RESOLUTION OF THE COMPENSATION COMMITTEE OF THE BOARD OF DIRECTORS OF STRATEGIC HOTELS & RESORTS, INC. September 4, 2015

EX-10.1 4 d43490dex101.htm EX-10.1 EX-10.1

Exhibit 10.1

RESOLUTION OF THE

COMPENSATION COMMITTEE OF THE BOARD OF DIRECTORS OF

STRATEGIC HOTELS & RESORTS, INC.

September 4, 2015

The following resolutions of the Compensation Committee of the Board of Directors of Strategic Hotels & Resorts, Inc. (the “Compensation Committee”) establishes the Strategic Hotels & Resorts Supplemental Severance Program (the “Supplemental Severance Program”):

RESOLVED, that the Compensation Committee hereby approves the Supplemental Severance Program for the Corporation as follows: In the event of a Change of Control (as defined in the Strategic Hotels & Resorts, Inc. Amended and Restated 2004 Incentive Plan, as amended from time to time (the “Incentive Plan”)) and the employment of a Band 3, 4 or 5 employee is terminated on or within two years after the Change of Control for any reason other than Cause (as defined in the Incentive Plan), then in addition to any benefits provided for under the Strategic Hotels & Resorts, Inc.
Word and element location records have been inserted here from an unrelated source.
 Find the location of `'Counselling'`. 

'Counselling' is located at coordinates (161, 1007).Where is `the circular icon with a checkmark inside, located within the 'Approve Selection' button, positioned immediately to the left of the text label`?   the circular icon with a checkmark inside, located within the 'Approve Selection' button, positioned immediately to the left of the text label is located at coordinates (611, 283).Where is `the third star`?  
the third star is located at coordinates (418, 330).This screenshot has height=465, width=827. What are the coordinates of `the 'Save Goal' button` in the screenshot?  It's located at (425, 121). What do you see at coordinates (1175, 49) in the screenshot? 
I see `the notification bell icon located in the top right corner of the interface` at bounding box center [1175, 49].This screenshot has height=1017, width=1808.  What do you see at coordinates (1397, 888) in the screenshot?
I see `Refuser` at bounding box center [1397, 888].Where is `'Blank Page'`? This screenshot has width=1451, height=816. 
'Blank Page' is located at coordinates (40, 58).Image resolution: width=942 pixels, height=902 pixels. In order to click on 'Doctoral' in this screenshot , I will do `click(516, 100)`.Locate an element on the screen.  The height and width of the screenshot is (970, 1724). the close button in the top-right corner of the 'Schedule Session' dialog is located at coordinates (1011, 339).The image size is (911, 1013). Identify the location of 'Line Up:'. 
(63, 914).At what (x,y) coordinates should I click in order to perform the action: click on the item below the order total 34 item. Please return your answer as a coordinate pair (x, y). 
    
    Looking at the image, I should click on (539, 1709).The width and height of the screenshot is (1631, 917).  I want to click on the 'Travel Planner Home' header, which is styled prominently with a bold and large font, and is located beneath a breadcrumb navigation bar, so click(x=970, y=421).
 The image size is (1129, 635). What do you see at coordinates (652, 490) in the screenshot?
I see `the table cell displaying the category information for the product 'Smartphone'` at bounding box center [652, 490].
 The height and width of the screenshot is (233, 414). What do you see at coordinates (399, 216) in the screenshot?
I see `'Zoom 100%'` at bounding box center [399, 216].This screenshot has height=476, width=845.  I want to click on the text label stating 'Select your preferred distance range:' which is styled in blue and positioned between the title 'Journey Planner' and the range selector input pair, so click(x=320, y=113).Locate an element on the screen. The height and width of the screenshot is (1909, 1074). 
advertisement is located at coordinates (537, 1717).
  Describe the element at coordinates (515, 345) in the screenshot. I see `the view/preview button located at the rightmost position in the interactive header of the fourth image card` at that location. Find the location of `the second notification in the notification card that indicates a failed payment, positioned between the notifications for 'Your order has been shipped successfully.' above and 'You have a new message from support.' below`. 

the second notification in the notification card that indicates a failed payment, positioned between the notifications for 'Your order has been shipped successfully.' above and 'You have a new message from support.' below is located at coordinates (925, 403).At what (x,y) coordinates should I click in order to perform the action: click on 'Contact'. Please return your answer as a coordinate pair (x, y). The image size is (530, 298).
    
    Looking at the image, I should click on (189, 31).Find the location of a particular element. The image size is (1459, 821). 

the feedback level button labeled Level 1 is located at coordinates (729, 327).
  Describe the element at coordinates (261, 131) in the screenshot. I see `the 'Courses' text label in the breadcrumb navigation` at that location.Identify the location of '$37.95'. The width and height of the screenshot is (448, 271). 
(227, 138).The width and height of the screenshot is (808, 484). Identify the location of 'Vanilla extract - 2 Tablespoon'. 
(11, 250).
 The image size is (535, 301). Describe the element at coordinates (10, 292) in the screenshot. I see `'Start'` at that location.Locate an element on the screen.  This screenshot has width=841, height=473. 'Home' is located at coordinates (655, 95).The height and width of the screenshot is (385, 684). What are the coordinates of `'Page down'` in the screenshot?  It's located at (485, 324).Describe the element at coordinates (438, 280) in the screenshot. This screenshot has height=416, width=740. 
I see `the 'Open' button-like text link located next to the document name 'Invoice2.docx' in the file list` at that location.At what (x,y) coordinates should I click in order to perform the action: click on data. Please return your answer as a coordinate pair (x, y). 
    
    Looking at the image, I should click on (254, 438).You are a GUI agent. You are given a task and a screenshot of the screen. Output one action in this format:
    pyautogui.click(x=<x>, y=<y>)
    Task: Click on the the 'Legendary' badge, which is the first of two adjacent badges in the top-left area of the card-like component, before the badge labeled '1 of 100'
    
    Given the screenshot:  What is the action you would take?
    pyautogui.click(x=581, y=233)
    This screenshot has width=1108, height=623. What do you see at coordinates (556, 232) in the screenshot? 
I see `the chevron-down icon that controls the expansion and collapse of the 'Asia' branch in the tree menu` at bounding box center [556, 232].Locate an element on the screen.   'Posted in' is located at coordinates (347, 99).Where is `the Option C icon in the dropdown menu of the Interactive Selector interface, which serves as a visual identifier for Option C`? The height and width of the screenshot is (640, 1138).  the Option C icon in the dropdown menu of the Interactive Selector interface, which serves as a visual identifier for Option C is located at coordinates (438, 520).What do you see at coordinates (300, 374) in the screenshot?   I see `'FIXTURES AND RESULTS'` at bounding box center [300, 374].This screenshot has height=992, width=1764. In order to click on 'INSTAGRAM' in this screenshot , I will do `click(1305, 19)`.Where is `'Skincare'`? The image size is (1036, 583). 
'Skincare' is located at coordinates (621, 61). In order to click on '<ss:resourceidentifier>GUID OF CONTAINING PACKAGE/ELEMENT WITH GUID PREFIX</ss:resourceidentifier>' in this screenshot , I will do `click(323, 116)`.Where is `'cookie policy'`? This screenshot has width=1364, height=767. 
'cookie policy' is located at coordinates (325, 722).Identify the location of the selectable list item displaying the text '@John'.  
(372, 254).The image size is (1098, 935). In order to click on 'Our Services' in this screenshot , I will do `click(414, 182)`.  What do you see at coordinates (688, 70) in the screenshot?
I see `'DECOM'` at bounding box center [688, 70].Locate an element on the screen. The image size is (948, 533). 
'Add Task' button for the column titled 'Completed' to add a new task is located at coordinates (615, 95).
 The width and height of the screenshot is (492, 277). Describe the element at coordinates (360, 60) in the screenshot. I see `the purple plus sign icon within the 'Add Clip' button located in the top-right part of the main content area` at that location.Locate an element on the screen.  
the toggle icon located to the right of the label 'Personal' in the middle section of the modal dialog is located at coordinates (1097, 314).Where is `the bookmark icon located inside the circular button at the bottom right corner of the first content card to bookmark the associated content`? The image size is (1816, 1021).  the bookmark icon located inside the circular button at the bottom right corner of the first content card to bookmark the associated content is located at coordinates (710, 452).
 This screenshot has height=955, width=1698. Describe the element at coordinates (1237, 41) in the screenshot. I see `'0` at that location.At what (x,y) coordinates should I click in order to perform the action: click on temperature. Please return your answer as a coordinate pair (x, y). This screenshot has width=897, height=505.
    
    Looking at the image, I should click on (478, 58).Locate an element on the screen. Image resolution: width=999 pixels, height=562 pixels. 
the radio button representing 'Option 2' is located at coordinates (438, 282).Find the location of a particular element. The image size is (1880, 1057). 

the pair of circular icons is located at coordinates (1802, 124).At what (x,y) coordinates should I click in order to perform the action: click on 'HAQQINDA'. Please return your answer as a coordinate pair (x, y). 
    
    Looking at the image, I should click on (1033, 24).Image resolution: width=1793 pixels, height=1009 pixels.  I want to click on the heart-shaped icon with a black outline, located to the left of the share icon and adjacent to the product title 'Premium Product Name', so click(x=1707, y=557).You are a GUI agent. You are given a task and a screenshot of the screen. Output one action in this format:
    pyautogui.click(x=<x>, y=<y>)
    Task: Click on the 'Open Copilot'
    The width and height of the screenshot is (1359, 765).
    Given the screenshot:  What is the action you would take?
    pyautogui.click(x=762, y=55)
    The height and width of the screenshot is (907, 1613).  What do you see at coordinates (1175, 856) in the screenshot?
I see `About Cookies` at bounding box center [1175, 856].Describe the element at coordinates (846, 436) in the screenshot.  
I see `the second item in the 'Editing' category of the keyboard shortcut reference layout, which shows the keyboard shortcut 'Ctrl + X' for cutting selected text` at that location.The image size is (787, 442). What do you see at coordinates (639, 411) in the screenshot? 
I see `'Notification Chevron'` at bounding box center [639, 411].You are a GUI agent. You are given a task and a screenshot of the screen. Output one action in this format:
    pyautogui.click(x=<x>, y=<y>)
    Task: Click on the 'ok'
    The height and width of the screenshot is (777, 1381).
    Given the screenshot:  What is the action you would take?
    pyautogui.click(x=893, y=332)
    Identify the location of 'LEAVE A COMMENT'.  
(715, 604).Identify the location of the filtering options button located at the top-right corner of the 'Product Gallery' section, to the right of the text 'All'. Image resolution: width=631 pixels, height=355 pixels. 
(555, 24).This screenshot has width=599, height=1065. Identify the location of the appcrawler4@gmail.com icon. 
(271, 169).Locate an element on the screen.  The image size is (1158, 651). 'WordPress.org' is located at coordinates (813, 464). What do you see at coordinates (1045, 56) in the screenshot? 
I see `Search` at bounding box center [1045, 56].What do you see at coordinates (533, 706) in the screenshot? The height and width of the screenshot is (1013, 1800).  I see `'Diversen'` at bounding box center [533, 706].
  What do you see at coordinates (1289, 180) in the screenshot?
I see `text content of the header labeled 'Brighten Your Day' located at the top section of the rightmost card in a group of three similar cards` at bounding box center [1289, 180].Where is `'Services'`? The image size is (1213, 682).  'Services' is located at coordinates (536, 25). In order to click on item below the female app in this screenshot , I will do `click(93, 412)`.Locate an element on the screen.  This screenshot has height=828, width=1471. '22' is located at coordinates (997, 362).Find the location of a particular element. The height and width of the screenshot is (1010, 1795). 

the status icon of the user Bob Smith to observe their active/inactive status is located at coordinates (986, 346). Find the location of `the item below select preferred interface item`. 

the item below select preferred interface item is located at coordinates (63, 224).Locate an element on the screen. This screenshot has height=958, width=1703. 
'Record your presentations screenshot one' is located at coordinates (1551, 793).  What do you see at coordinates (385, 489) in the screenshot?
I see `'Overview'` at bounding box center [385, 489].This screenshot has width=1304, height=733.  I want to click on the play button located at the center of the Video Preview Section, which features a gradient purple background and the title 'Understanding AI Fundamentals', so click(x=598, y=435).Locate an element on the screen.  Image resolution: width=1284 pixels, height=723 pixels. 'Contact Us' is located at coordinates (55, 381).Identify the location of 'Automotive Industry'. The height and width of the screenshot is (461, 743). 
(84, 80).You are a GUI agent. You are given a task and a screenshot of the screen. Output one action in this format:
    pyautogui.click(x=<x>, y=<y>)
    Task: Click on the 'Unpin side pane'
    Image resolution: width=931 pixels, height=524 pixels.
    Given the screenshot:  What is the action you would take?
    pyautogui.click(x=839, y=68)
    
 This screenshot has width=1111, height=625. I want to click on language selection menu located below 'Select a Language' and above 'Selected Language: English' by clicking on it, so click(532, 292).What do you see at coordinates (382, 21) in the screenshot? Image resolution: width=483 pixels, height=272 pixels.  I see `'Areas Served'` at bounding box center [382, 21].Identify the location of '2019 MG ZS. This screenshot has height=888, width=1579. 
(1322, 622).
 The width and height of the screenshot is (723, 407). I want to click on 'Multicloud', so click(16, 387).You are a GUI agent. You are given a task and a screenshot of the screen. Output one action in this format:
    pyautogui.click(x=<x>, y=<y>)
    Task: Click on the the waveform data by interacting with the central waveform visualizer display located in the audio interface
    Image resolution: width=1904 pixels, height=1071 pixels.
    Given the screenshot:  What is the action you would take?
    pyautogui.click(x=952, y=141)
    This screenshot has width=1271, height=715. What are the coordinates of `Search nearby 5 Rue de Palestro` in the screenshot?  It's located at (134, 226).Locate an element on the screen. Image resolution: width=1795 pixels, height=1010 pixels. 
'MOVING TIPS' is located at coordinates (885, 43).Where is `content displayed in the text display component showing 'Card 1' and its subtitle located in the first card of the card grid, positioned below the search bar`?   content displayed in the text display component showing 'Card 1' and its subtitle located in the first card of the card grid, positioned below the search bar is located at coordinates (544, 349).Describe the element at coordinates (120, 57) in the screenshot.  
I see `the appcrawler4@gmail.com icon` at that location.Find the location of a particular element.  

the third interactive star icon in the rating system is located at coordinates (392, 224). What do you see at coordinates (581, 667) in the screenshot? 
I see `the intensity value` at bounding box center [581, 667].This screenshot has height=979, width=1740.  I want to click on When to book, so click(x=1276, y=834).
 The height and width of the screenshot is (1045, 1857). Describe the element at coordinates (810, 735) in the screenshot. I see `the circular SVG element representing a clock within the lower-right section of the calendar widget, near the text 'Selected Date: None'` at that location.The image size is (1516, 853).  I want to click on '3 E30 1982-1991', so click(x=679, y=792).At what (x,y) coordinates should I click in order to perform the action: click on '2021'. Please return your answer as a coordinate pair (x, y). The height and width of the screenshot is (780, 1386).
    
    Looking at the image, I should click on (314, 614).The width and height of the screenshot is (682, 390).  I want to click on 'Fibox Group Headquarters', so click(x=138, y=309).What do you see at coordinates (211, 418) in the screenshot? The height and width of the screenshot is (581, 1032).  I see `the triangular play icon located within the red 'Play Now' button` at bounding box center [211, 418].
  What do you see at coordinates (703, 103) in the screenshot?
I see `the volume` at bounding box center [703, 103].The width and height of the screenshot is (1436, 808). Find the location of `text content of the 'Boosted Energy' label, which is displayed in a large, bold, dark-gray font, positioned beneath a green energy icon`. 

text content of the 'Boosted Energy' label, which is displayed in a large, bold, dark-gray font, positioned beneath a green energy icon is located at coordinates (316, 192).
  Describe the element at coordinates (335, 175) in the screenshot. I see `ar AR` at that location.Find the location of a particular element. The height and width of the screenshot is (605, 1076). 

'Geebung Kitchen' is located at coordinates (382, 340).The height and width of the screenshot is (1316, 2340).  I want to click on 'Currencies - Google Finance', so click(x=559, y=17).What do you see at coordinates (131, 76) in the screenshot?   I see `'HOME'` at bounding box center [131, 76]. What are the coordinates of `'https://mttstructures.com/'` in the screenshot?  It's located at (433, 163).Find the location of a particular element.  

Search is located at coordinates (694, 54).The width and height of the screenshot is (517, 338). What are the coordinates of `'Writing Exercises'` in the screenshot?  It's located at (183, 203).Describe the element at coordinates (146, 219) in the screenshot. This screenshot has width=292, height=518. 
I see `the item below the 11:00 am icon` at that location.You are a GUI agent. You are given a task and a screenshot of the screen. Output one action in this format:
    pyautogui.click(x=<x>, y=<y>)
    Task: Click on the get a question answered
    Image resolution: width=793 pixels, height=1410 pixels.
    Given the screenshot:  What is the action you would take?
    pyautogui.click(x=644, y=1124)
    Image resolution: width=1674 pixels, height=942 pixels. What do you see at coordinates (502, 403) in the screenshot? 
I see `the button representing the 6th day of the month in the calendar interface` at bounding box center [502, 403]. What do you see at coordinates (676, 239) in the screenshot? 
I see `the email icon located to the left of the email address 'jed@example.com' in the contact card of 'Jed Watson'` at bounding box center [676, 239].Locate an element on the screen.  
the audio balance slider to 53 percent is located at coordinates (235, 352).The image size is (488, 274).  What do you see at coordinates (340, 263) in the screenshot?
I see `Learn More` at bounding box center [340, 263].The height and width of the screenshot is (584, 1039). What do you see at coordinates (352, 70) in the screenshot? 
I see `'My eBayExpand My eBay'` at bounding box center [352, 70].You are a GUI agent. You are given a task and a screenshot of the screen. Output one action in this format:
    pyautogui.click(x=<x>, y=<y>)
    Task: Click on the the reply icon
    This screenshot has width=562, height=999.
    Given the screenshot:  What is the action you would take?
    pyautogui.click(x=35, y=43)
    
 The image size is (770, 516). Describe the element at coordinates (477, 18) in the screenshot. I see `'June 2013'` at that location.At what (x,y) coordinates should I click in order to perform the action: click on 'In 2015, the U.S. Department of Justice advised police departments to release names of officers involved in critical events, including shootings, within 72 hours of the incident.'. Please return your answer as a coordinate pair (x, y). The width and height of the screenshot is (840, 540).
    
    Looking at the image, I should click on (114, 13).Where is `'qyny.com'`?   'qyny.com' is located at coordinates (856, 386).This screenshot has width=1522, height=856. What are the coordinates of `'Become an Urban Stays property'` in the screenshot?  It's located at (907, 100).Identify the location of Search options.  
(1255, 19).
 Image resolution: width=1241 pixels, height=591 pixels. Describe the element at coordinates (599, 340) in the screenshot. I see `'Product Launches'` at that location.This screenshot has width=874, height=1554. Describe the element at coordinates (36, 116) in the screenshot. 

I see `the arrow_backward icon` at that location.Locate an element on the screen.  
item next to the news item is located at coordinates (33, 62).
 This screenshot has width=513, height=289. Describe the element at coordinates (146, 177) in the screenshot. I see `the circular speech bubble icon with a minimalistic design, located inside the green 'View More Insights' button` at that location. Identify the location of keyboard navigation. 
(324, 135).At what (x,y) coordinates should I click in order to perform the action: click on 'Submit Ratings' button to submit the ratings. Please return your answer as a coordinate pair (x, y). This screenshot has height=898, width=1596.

Severance Program, effective September 15, 2010 (the “September 2010 Severance Program” and, together with this Supplemental Severance Program, the “Severance Programs”), the Corporation shall pay such employee a lump sum severance benefit in accordance with the following schedule:

 

    Band 3 (Director) – 6-months Pay (“Pay” shall mean base salary, target bonus for the year of termination plus payment in lieu of medical insurance for the period of supplemental severance); and

 

    Band 4 (Manager) and Band 5 (support personnel) – 9-months Pay;

FURTHER RESOLVED, in the event of Constructive Termination (as defined below) of a full-time employee with the Corporation and its affiliates by reason of, on or within two years after a Change of Control (as defined in the Incentive Plan), the severance schedule provided for in the Severance Programs shall provide the minimum severance payable in a lump sum to such employee;

FURTHER RESOLVED, that such an employee shall be considered to have the right under the Severance Programs to terminate his or her employment as a result of a “Constructive Termination” if, without the written consent of the employee, the Corporation (or any successor corporation): (i) materially reduces the employee’s base compensation; (ii) materially reduces the employee’s authority, duties or responsibilities, (iii) relocates the principal offices of the Corporation, or the employee’s principal place of employment, outside the Chicago metropolitan area or (iv) materially breaches, or fails to assume or affirm its obligations under, any employment agreement currently in effect between the Corporation and the employee (each, a “Constructive Termination Event”); provided, however, a resignation shall not be deemed a Constructive Termination unless the employee shall have provided notice of the Constructive Termination Event within 90 days of its occurrence and the Corporation shall have had a reasonable opportunity (30 days) to cure such conduct or event, but has not so cured;


FURTHER RESOLVED, that the payments to employees pursuant to the Severance Programs are intended to be exempt from section 409A of the Internal Revenue Code of 1986, as amended (the “Code”) to the maximum extent possible as short-term deferrals pursuant to Treasury Regulation §1.409A-1(b)(4);

NOTWITHSTANDING anything to the contrary herein and subject to payment in conformity with section 409A of the Code, to the extent applicable, to the extent an employee has a written agreement from the Corporation relating to severance, such employee shall be entitled to the greater of (1) the severance benefits provided under the Severance Programs or (2) the severance benefits provided under such employee’s written agreement; provided, however, in no event shall such employee be entitled to receive severance under both the Severance Programs and such employee’s written agreement; and

NOTWITHSTANDING the foregoing, to the extent that any payment under this Severance Programs constitutes “nonqualified deferred compensation” payable to a “specified employee” of a public company as a result of his or her “separation from service” (each, within the meaning of section 409A of the Code), no such payment shall be made during the first six months following such separation from service and shall instead be paid within 15 days following the end of such six-month period (or, if earlier, within 15 business days following the date of death of such specified employee).

The Severance Programs may be amended or terminated at any time; provided, however, the Severance Programs shall not be amended or terminated to the detriment of any employee of the Corporation in anticipation of, by reason of or with respect to any employee employed immediately prior to a Change of Control, on or within two years after such Change of Control.